Secondly choosing Stocks
By this time, I am sure you are itching to buy your first stock. I know you are not going to want to hear this, but there’s still more work to be done before we take that step. Let’s look at what we should do first:
- Educate yourself about valuation. Take as much time as you need to read up on investing before taking the plunge.
- Always buy a stock that is undervalued. Also, learn why the stock is undervalued. Study the company until you understand why.
- Follow your investment plan. You spent the time developing it, so use it. If a stock does not fit into your plan, skip it.
We may think we know what our risk tolerance is, but aim to have your first stocks at the lower end when it comes to risk. Low risk stocks still come with risks, sometimes they can fall by 20%-30% or more in a falling market.
It’s okay to buy listed investment companies since they are inherently diversified. Blue chip companies like Johnson and Johnson are okay as well, as long as they are undervalued. The first stocks that you buy can be looked at as educational tools, not just fast money.
Please avoid jumping into “hot” stocks. That can come when we’re more experienced. When we are new to the market, we stand to lose a lot when investing in these stocks, because we don’t know which ones to avoid.
Why do we want to avoid risk at first? As I mentioned, with only $10,000, we cannot adequately diversify. We eventually want to have between 15-20 stocks, but we should be starting off small and build up over time.
The reason we want to do this is that brokerage is costly.
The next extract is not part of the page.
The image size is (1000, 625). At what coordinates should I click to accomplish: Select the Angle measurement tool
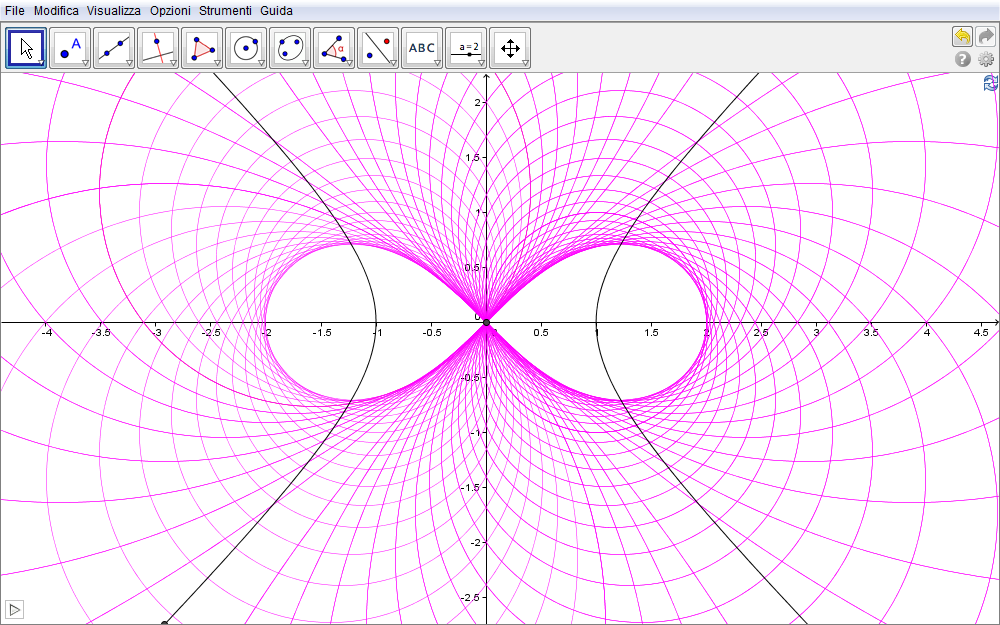tap(334, 47)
It can quickly eat up your returns. So, it is best to keep brokerage fees below appropriately 1% per trade. The lower the better and believe me, it does vary. Some online brokers charge around $10-$20 per trade. Others as low as $1. If we are investing $10,000, around five stocks would keep our brokerage fees below 1%. Allocating our capital equally between the five will have each stock at 20% of our portfolio.
In reality, it’s not preferable to have portfolio’s with weightings as high as this, but with such a small portfolio, there isn’t much choice in the matter. In this situation staying away from risky stocks is the way to go because if just one company you invest in goes under, a fifth of your initial $10,000 will be gone.
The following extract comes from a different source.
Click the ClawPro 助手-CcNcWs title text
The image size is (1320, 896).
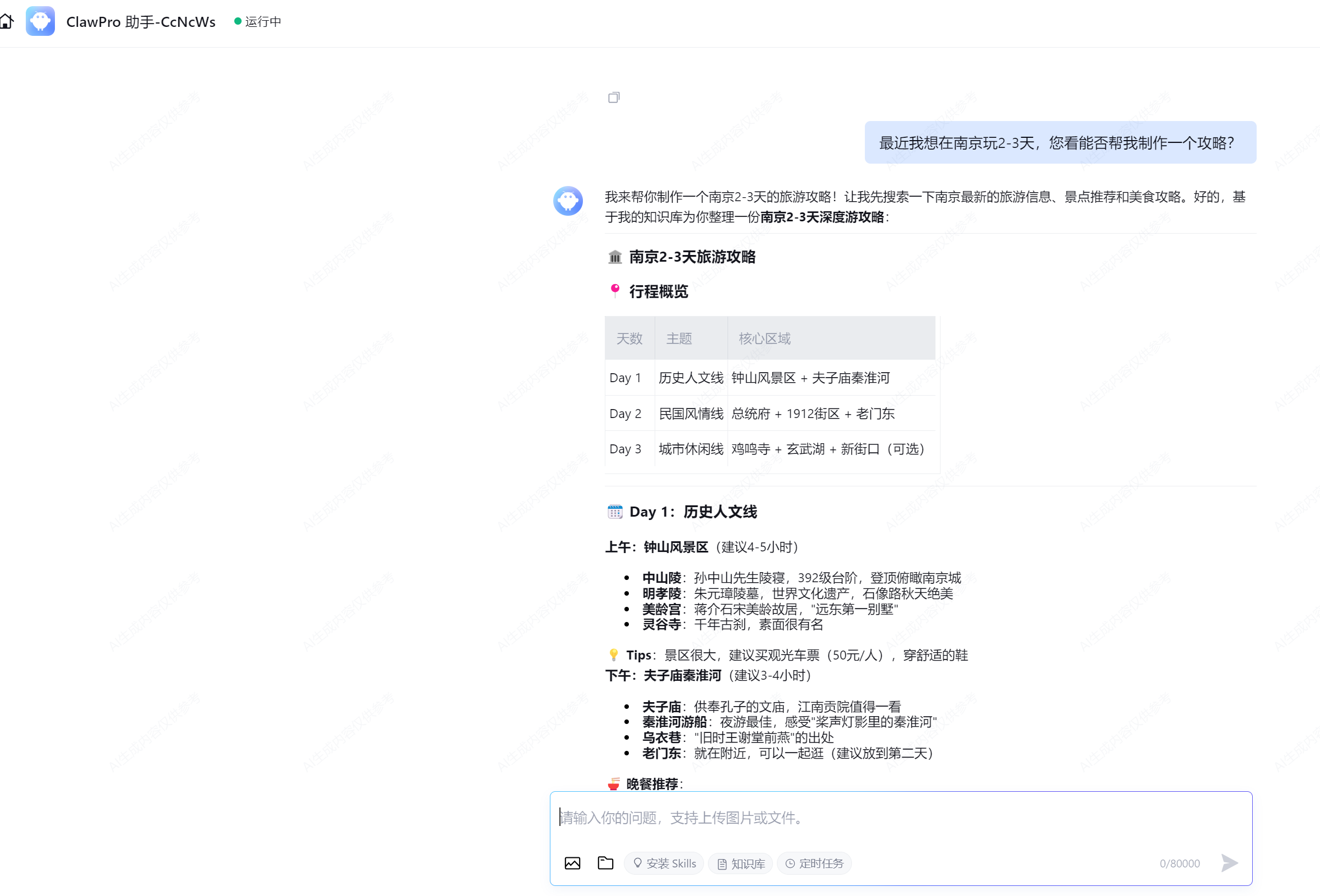tap(141, 22)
Final message – Time is of the Essence
We all have heard the saying, “patience is a virtue.” This is very true when it comes to investing. Being overzealous and impatient will ultimately result in mistakes and these mistakes can be very costly. We must resist the temptation to rush right in and we must stick to our investment plan.
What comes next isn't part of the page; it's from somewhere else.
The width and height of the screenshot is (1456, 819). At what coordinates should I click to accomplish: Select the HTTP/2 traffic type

Take the time to save. By doing this, we will see our capital grow rapidly. We can add stocks to our portfolio over time and this will improve diversification. Always remember, buy undervalued stocks.
An analogy I like to use is, as investors, we are in fact looking for BMW or Mercedes Benz quality stocks, but only pay a Toyota price for them. Most investors pay a Ferrari price for Toyota’s, which is why so few people make any money from the markets.
Taking everything that I have laid out into account, now it’s time to wait and watch our money grow. Our portfolio is always evolving, but it is very satisfying to see our money accumulate over time.